**** INFORMATION

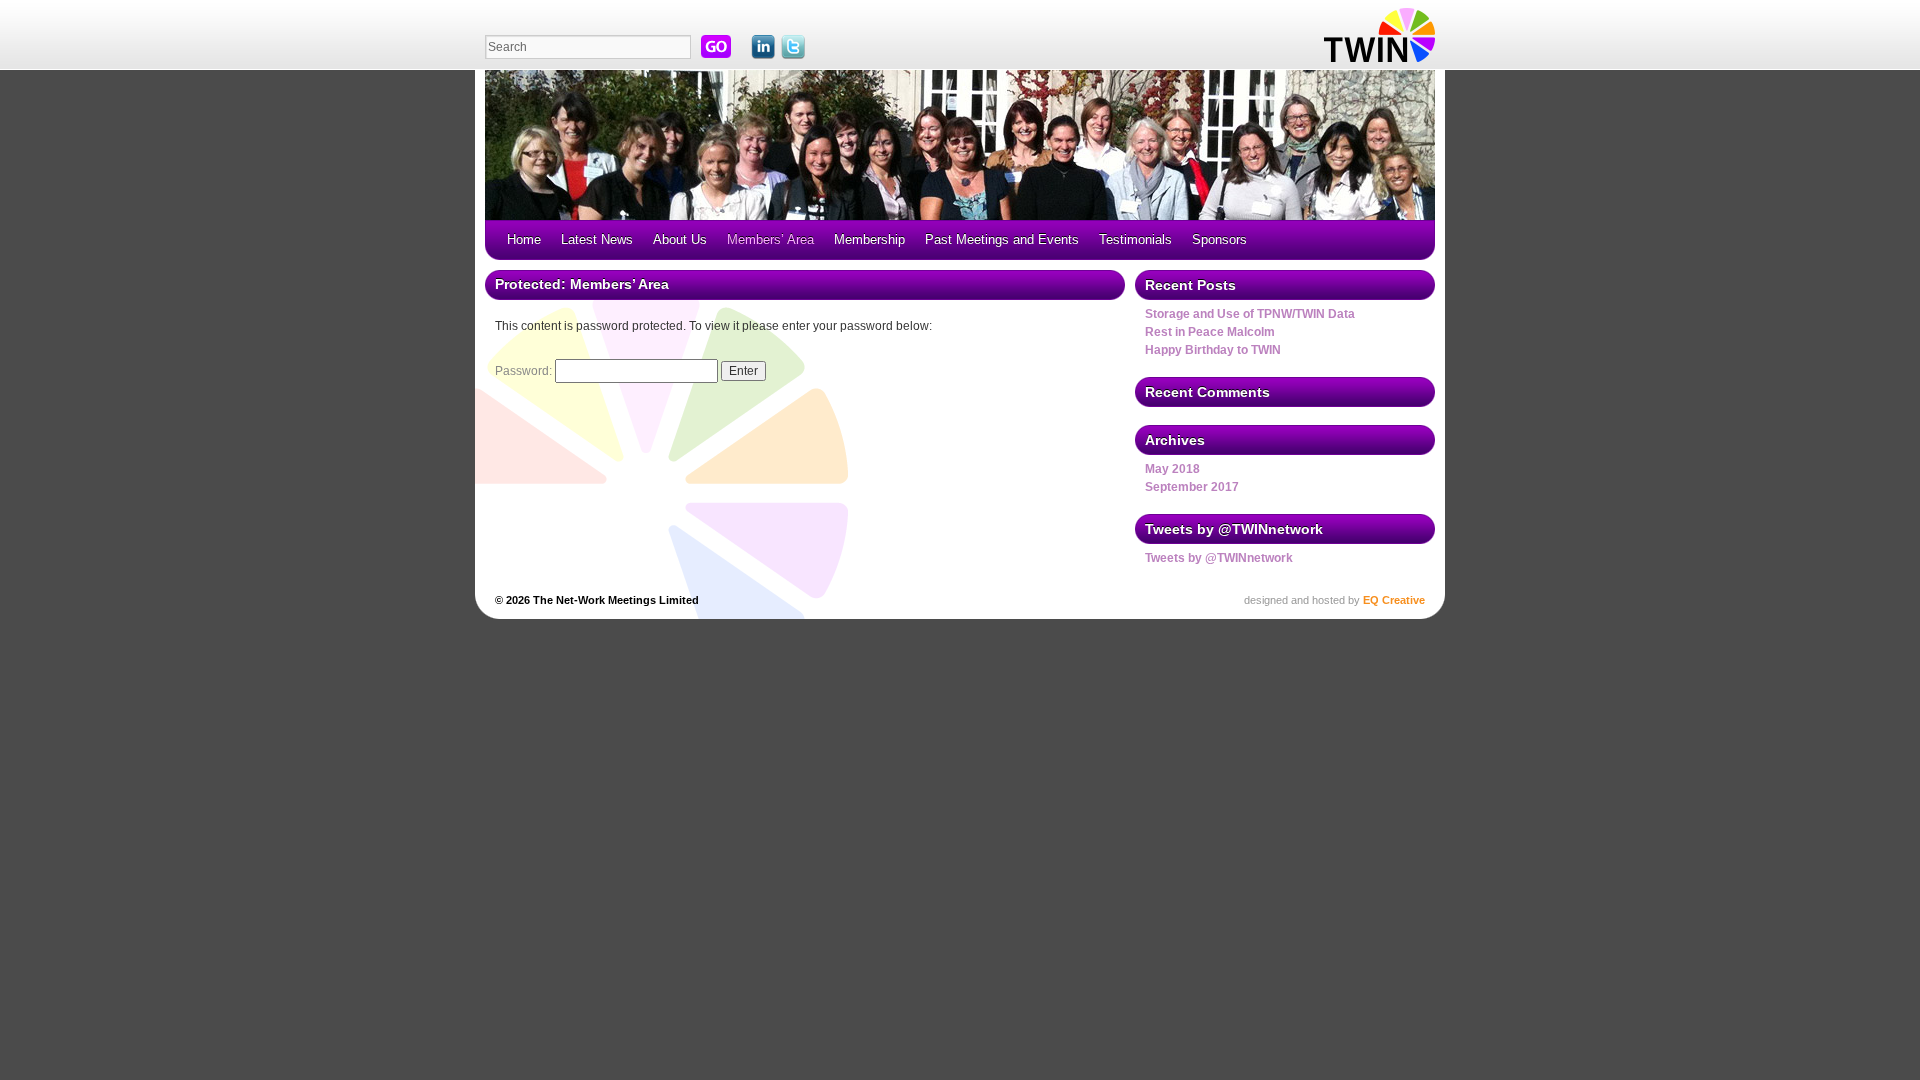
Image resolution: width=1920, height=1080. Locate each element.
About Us (680, 239)
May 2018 (1172, 469)
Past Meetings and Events (1002, 239)
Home (524, 239)
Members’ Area (770, 239)
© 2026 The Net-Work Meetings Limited (597, 600)
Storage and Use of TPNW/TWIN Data (1250, 314)
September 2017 (1192, 487)
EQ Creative (1394, 600)
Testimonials (1135, 239)
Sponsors (1219, 239)
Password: (525, 371)
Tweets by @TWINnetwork (1219, 558)
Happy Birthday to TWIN (1213, 350)
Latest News (597, 239)
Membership (869, 239)
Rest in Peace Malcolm (1210, 332)
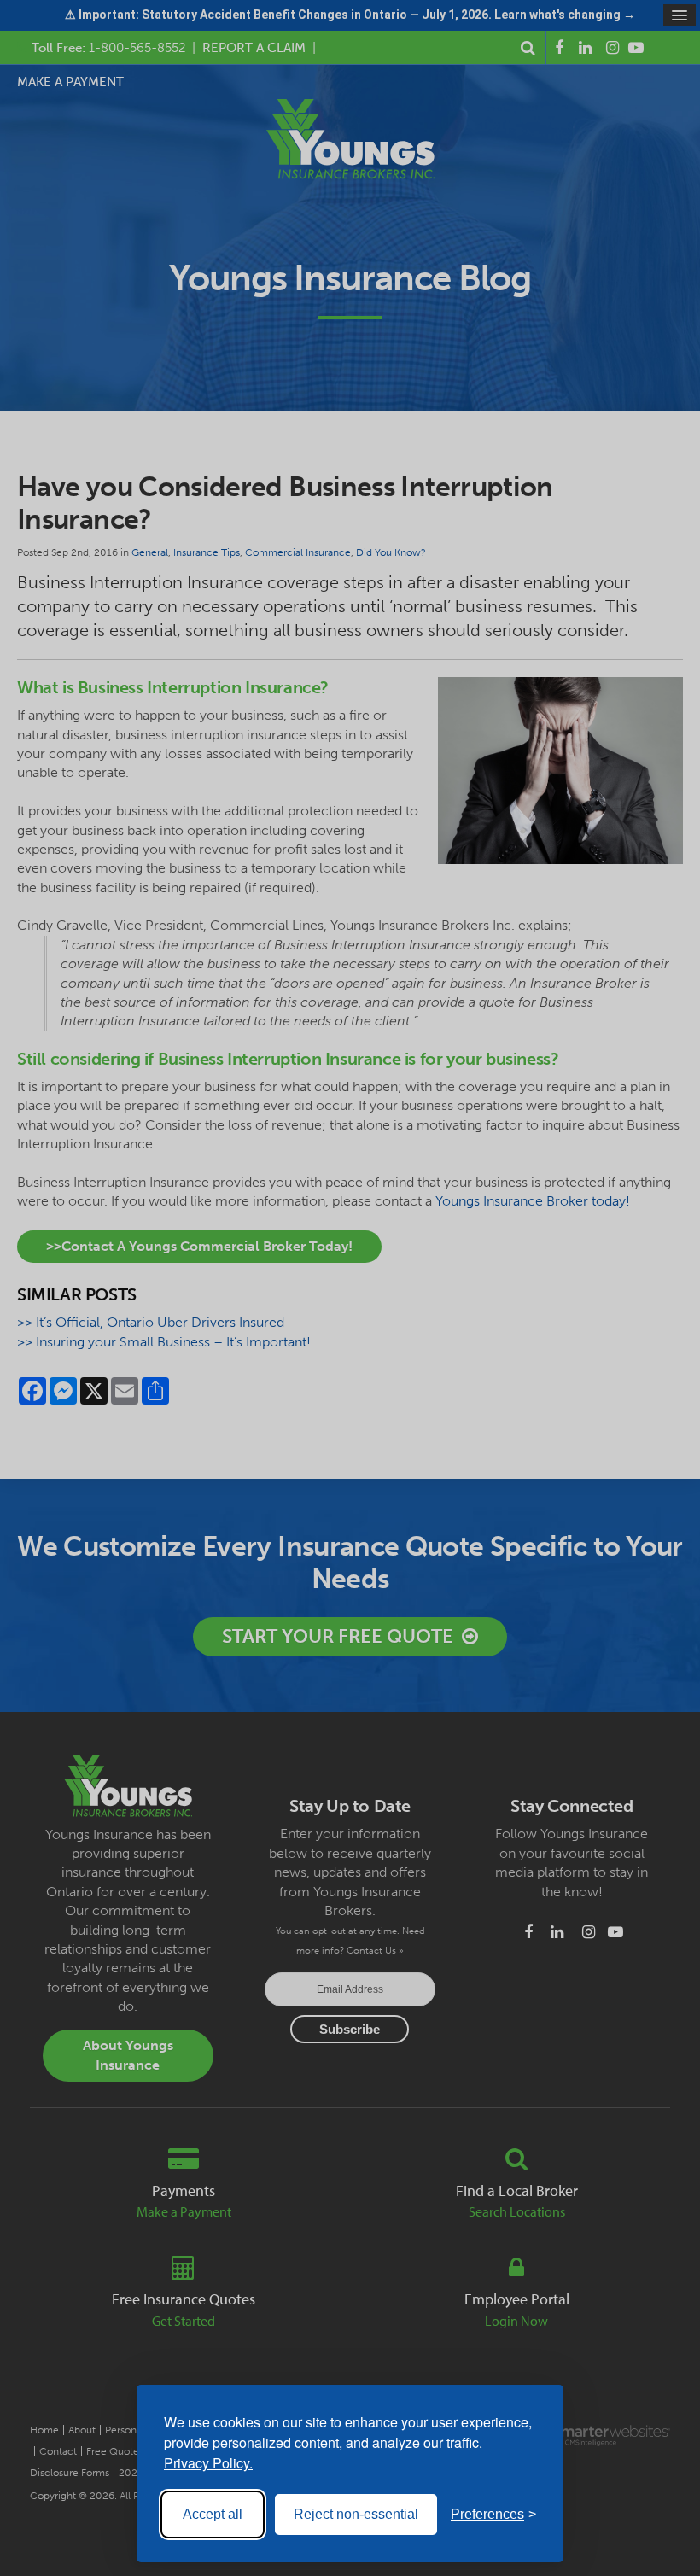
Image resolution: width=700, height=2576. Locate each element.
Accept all (212, 2514)
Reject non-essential (356, 2514)
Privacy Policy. (208, 2463)
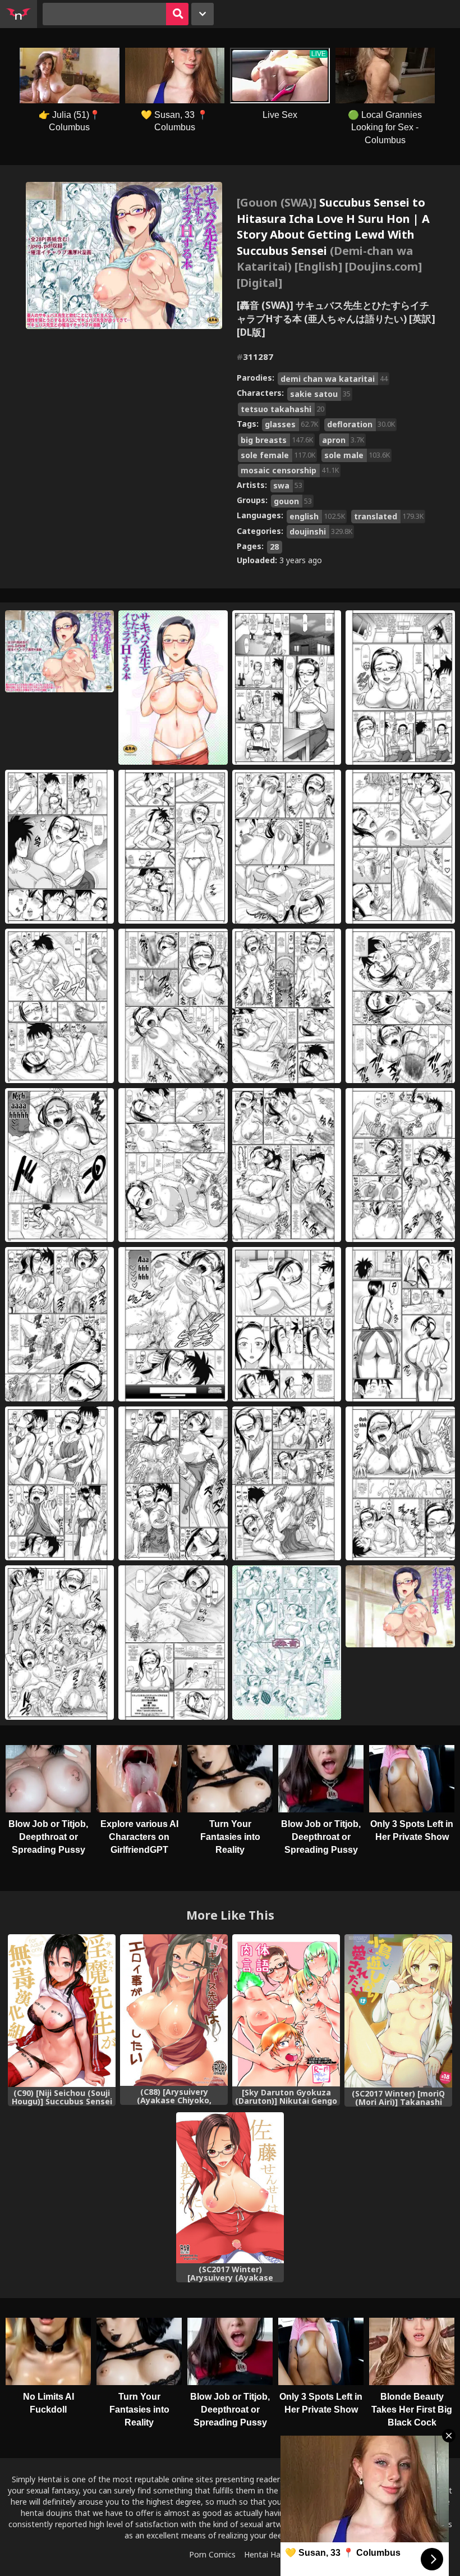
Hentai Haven (268, 2554)
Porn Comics (212, 2554)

********

**THE TASK**
Each line that holds the word "width" should be extracted from the records.

**ANSWER AREA**
Image resolution: width=1920, height=1080. Locate each element.
Image resolution: width=700, height=2576. Locate each element.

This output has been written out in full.